Researchers in Ottawa have found the "Achilles Heel" in an aggressive and deadly brain cancer. 

The hope is that this may lead to new therapies for a cancer that kills 50 percent of patients within a year and a half. 

Once a month, 29-year-old Denis Raymond comes for blood work at the Ottawa Regional Cancer Centre. 

It is a small inconvenience to make sure he is still healthy after a brutal diagnosis 3 years ago.

“I was in shock, scared,” says Raymond, “It's life shattering news to be told you have a 50% chance to make it to a year and a half.  It threw my life out of balance.”

The young teacher was told he had glioblastoma, one of the most deadly brain cancers which is difficult to treat with surgery and resistant to radiation and chemotherapy.  Raymond had a tumor the size of an orange surgically removed in May of 2013, followed by 32 rounds of radiation and 12 months of chemotherapy.  Despite all that, he knows his cancer will likely return.

“I know it will come back and I have to live with that, until we find better treatments.”

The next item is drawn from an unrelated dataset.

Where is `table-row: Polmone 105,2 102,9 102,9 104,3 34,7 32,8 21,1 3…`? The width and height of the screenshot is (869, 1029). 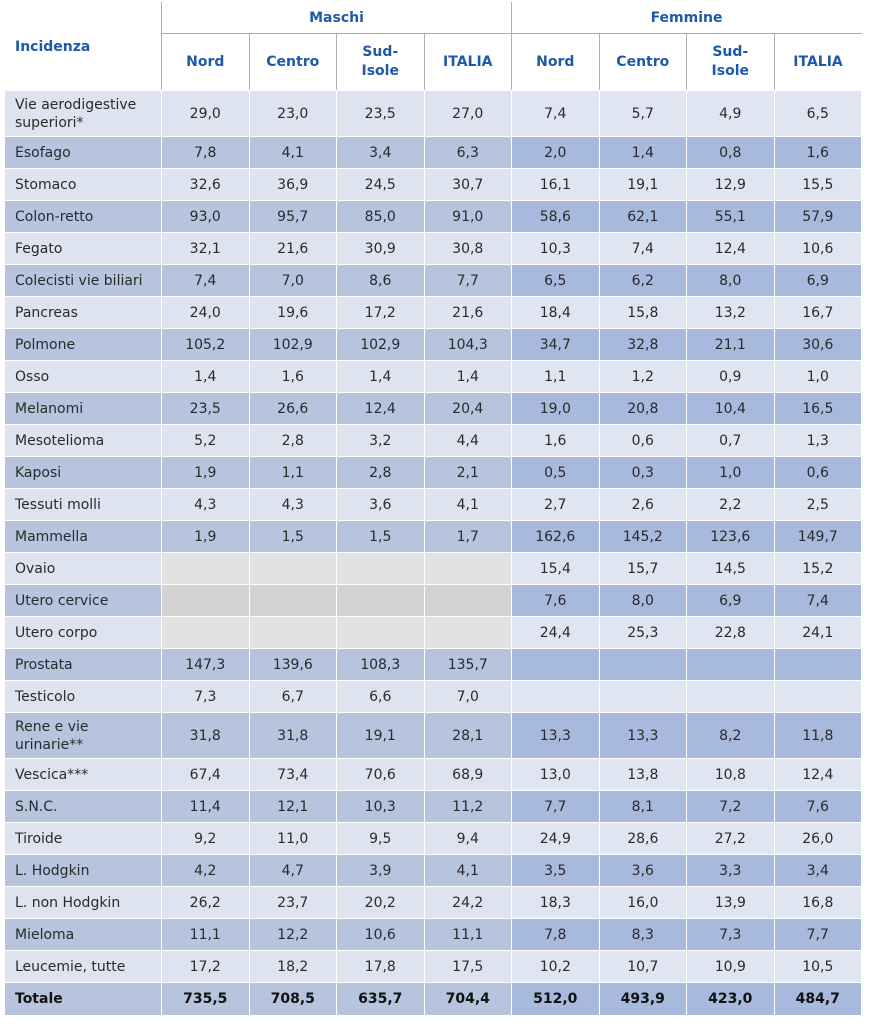
table-row: Polmone 105,2 102,9 102,9 104,3 34,7 32,8 21,1 3… is located at coordinates (434, 344).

Research done largely in Ottawa may hold out hope for treatment.  They have discovered that a protein called OSMR (Oncostatin M Receptor) acts like an Achilles Heel in the formation of the brain tumor. 

“If we block the function of this Achilles heel,” says Dr. Michael Rudnicki, the Director of the Regenerative Medicine Program at the Ottawa Hospital, “the tumor can't grow and disappears.  This is all done in a mouse of course.”

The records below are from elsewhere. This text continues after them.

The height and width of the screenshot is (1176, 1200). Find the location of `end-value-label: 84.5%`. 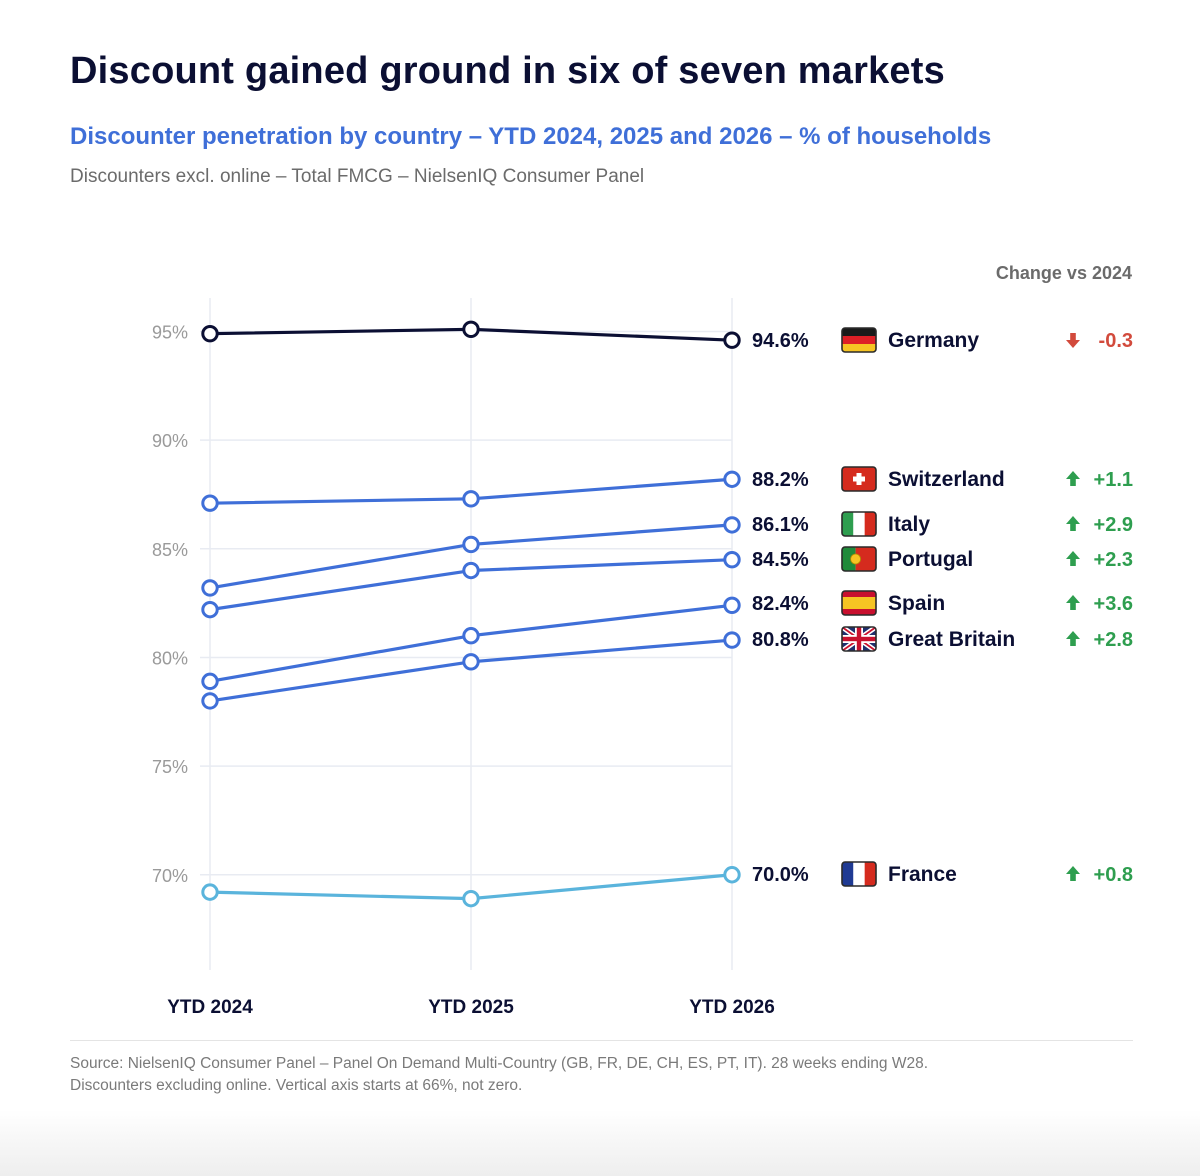

end-value-label: 84.5% is located at coordinates (780, 560).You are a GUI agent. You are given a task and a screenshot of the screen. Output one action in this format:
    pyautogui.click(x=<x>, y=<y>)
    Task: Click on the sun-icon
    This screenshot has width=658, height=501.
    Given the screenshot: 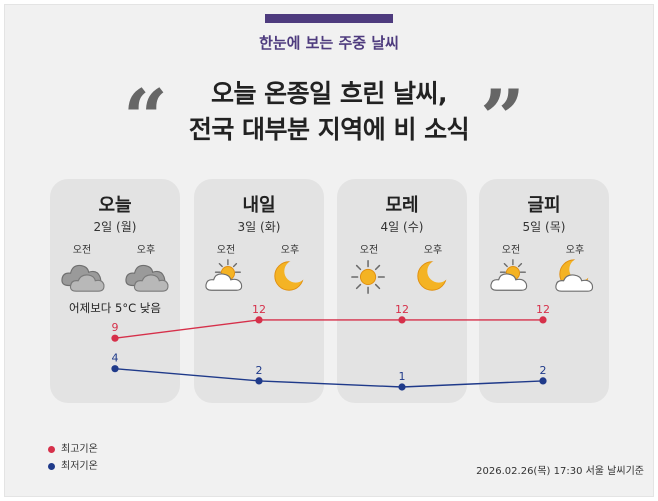 What is the action you would take?
    pyautogui.click(x=368, y=277)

The challenge now is developing drugs that will block that protein.  Dr. Arezu Jahani-Asl was the lead author who performed the research under the supervision of Dr. Rudnicki.  Dr. Jahani-Asl is now a principal investigator at the Jewish General Hospital, with a lab dedicated to how glioblastoma develops.

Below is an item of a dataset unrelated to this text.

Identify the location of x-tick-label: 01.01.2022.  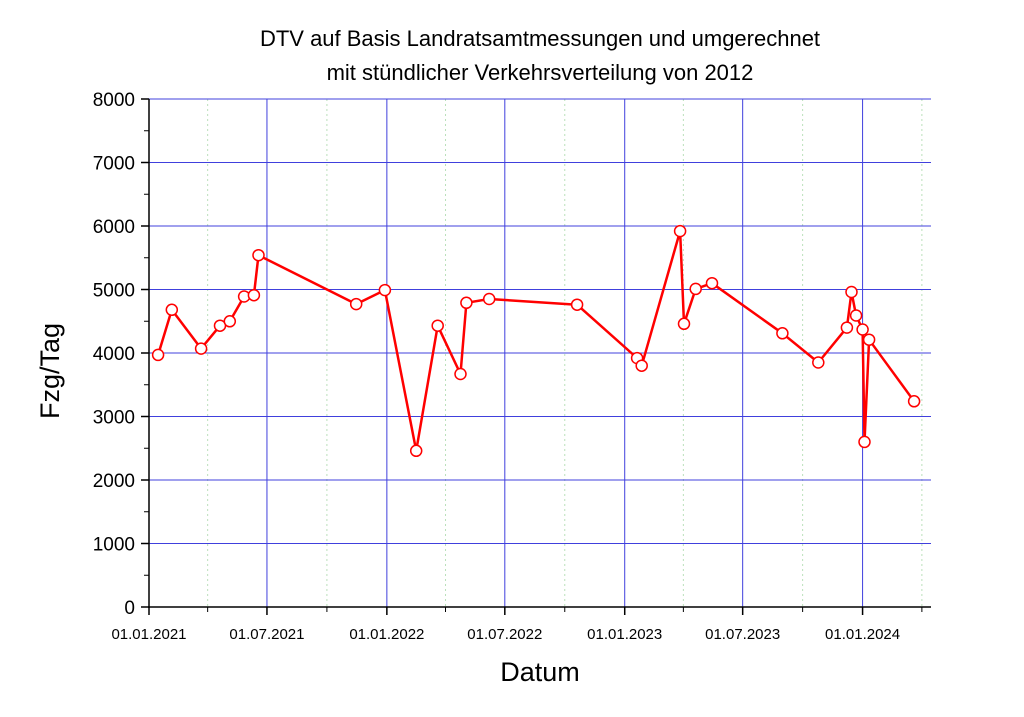
(386, 634).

Their research, published today in Nature Neuroscience, leads to the possibility of treating other kinds of tumors like colon and ovarian cancer.  But, Dr. Rudnicki admits, this is years away.

“Within our lifetime if it's all successful,” he says, “but it's a long difficult path to bring these treatments to clinic.”

So what does that mean for Denis Raymond? He believes it means hope.

“To finally be free of the constant worrying and constant thought of being faced with my own mortality, says Raymond, “It's very exciting, very exciting."